Après avoir touché les pays du Sud, le problème de la dette atteint les pays de l’Ouest et contribue aussi à restructurer les économies en fonction des normes néolibérales. C’est la hausse des taux d’intérêts (liée aux politiques monétaristes), le ralentissement économique, la baisse des impôts des riches et des entreprises et la croissance des dépenses publiques (liée à l’appauvrissement et au chômage), en plus des dépenses militaires pour les États-Unis, qui se sont combinées pour accroître considérablement les déficits du budget.

Parallèlement à ce réenlignement des économies du Sud et de l’Ouest, les pays de l’Est engagent une restructuration qui se transforme rapidement en un effondrement du système communiste, qui avait réussi à industrialiser cette région à l’extérieur du monde capitaliste. Ce fait historique majeur aurait pu constituer un énorme débouché pour l’Occident mais l’idéologie néolibérale au pouvoir n’a pas cru bon d’adopter un "Plan Marchall" pour ces pays. Ces plutôt les plans d’ajustement structurel du F.M.I. qui sont appliqués pour rembourser les nouvelles dettes de ces pays en plein processus de tiermondialisation. Le cas de la Chine est tout à fait opposé. L’État communiste encadre l’industrialisation du pays à partir de zones côtières spécialisées dans la production de biens d’exportation (par des entreprises locales ou étrangères), ce qui a permis de maintenir, pendant les quinze dernières années, une croissance annuelle frôlant les deux chiffres, maintenant compromise par la crise asiatique.

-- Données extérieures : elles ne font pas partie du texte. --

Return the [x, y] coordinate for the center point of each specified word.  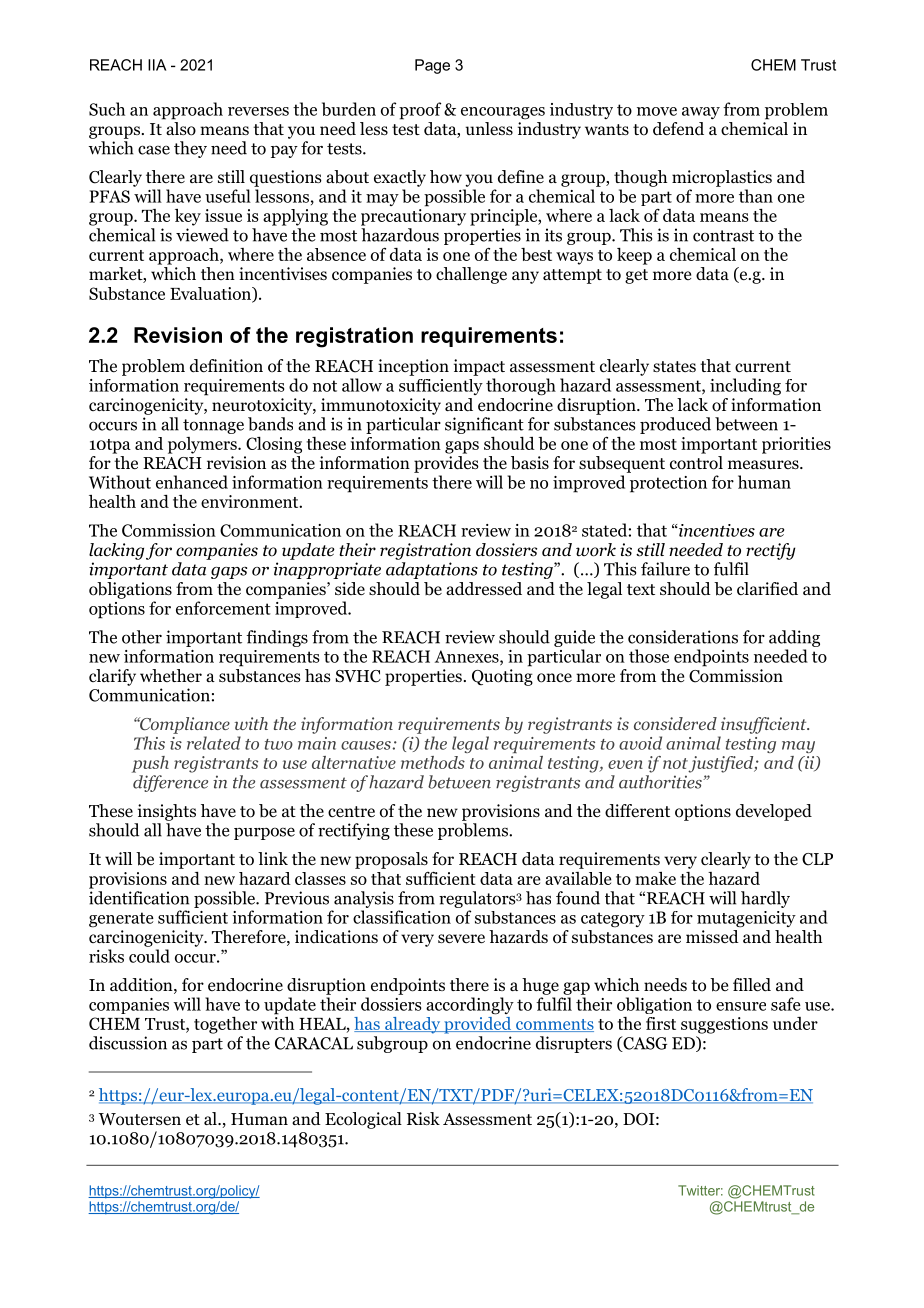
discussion [128, 1043]
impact [479, 367]
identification [139, 898]
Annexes [468, 657]
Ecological [363, 1120]
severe [461, 939]
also [181, 129]
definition [226, 366]
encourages [503, 113]
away [701, 113]
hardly [765, 899]
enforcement [223, 608]
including [745, 387]
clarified [767, 589]
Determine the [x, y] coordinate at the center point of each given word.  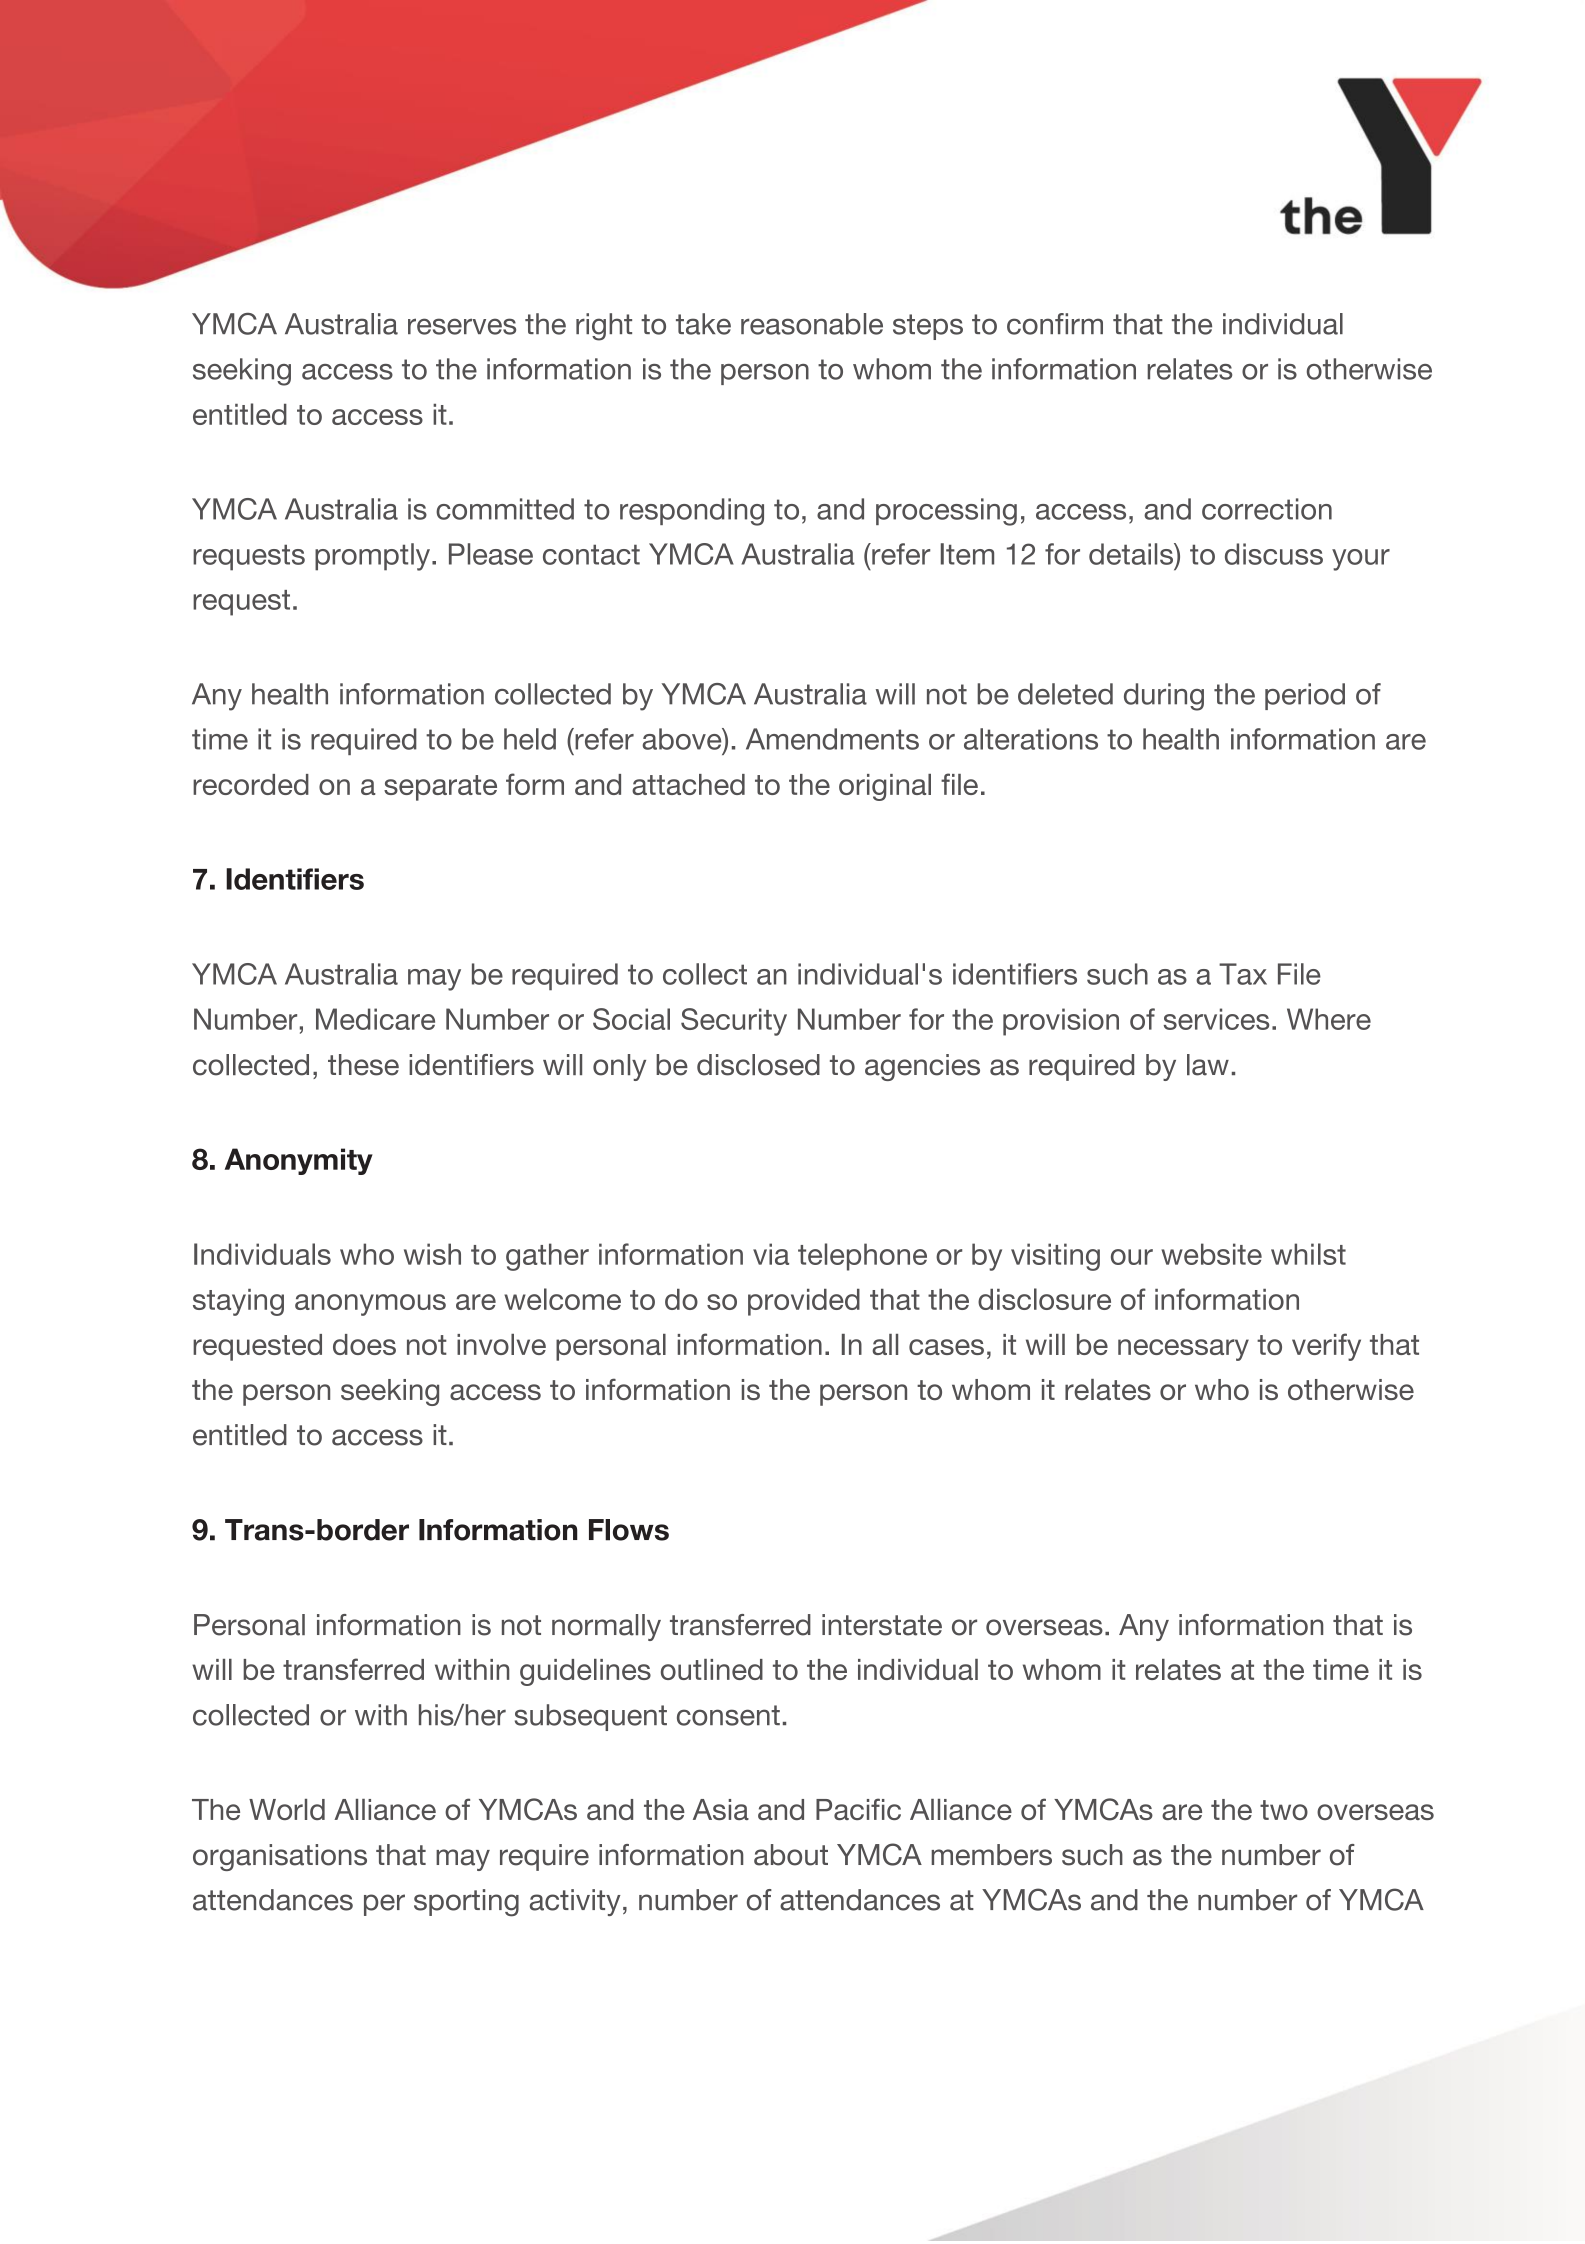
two [1284, 1810]
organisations [280, 1857]
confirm [1055, 324]
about [791, 1855]
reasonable [812, 324]
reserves [462, 326]
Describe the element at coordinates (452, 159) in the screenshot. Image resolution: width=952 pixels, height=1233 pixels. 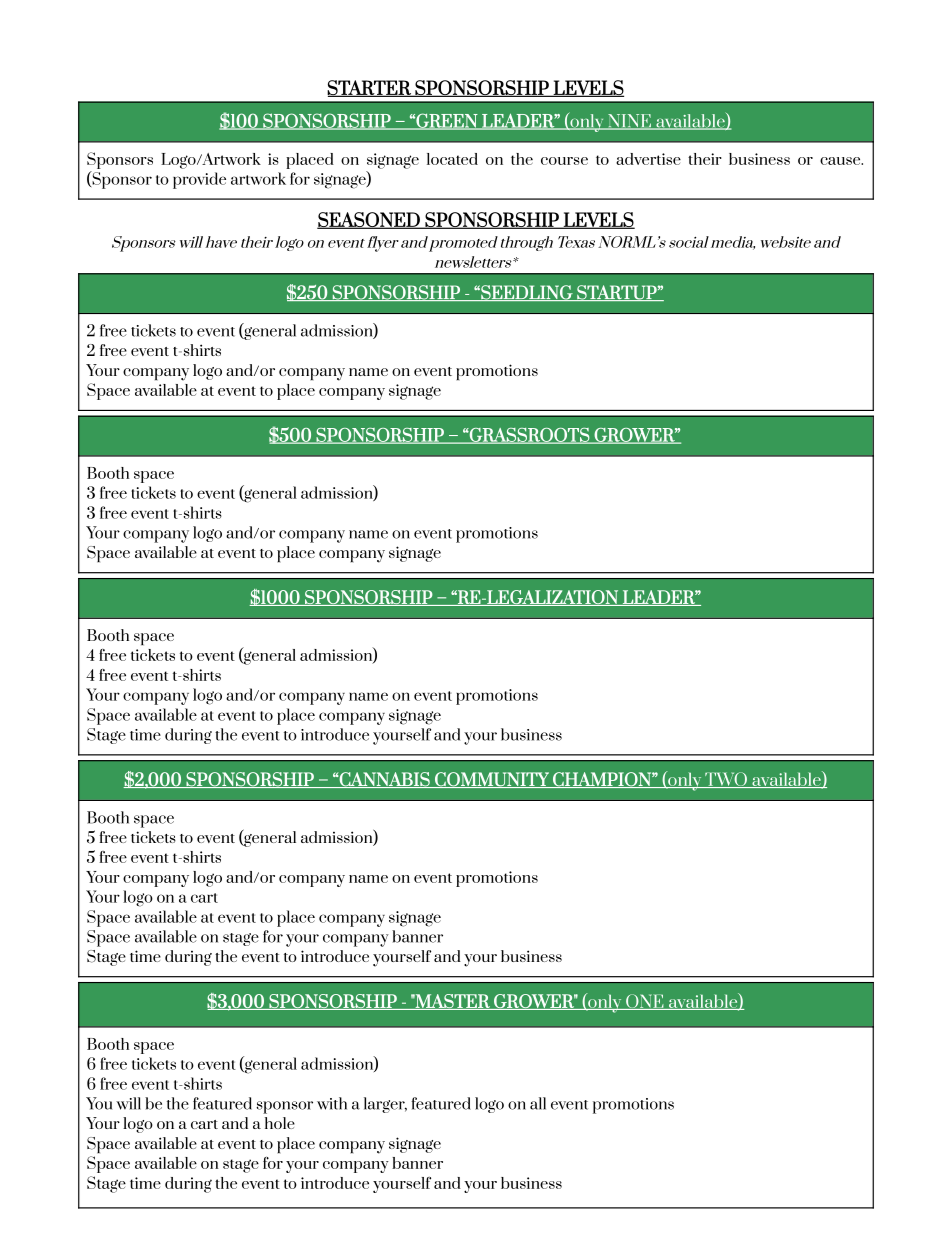
I see `located` at that location.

Cette crise est le dernier, et peut-être le plus important, des nombreux problèmes liés à l’instabilité de la crise de la dépression de la fin du XXe siècle. Au niveau directement boursier, cette instabilité se révèle dans le deuxième plus grand krach du XXe siècle, qui a lieu en 1987. Causé par une mauvaise coordination entre les États-Unis et l’Allemagne dans un contexte de croissance continue de la spéculation, le krach est enrayé par un renouveau de la coopération entre pays industrialisés relançant la spéculation boursière qui mène, dix ans après, le Dow Jones à un niveau trois fois et demie plus élevé qu’en 1987. Au niveau bancaire, la crise des caisses d’épargne américaines (Saving and Loan Associations), causée par la déréglementation, a été rescapée par l’injection du montant considérable de 300 milliards de dollars par le gouvernement américain tandis qu’en 1995, la Banque Baring faisait faillite à la suite de spéculations sur le marché asiatique. Les autres marchés ne furent pas épargnés comme nous le rappelle l’épisode des junk bonds américains dans les années 80 et les crises immobilières dans plusieurs pays.

Puis c’est le krach mexicain de 1994, qualifié de première crise du XXIe siècle par le d-g du F.M.I., qui se produit avec des conséquences autrement plus douloureuses. Après avoir effectué l’ensemble des mesures antisociales imposées par le F.M.I. qui lui ont même permis d’intégrer l’O.C.D.E., le Mexique a vu son économie s’effondrer par un vaste mouvement spéculatif causé par une rumeur de dévaluation. La même situation s’est reproduite à une échelle encore plus grande dans la seule région du globe qui était en croissance depuis les vingt dernières années : l’Asie du Sud-Est. Produite en 1998, cette débâcle a débuté chez les "4 tigres" (Thaïlande, Malaisie, Indonésie et Philippine) pour ensuite s’étendre aux "4 dragons" (Taiwan, Corée du sud, Hong Kong et Singapour), considérés comme des nouveaux pays industrialisés, situation rendue possible par l’interventionnisme étatique. Finalement, la Chine et surtout le Japon sont touchés par cette crise, le système financier de ce dernier (7 des 10 plus grandes banques au monde) étant sur le bord de la faillite. Cette situation menace directement l’ensemble de l’économie mondiale, qui avait cette région comme seul débouché possible à moyen terme, la spéculation ne pouvant par définition gonfler indéfiniment.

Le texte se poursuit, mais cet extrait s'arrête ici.